• Dataset entries

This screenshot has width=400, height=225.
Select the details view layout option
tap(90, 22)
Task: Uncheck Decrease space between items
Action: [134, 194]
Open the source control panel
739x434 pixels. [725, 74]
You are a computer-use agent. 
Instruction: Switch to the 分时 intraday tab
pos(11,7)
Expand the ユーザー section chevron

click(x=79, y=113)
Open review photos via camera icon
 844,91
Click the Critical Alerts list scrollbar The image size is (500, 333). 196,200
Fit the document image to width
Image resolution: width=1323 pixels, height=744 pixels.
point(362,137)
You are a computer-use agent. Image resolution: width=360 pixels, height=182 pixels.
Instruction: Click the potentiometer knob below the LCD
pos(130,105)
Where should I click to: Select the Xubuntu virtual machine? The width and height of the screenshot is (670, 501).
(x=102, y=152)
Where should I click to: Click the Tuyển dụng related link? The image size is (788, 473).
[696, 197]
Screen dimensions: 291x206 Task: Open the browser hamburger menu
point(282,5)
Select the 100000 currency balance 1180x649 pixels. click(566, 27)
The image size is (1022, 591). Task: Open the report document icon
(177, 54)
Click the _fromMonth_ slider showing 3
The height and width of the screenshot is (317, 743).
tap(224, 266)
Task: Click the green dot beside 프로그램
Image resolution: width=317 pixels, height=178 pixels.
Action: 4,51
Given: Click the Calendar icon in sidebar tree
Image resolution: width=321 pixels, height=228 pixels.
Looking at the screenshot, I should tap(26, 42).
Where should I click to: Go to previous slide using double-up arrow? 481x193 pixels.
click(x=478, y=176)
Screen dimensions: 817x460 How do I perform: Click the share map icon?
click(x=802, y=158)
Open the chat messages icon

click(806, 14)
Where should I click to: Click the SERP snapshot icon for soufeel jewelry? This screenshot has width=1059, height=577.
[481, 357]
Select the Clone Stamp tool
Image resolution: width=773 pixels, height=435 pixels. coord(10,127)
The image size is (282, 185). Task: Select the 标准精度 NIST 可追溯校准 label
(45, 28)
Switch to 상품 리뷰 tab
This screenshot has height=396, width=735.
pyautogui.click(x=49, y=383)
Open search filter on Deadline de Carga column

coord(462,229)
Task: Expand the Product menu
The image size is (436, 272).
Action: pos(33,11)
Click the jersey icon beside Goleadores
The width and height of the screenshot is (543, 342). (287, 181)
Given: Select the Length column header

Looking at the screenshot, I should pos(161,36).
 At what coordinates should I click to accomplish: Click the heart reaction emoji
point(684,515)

• EXERCISE REQUIREMENTS
Your reply should consist solely of the number of lines above that contain the word "agent".

• TASK ANSWER
2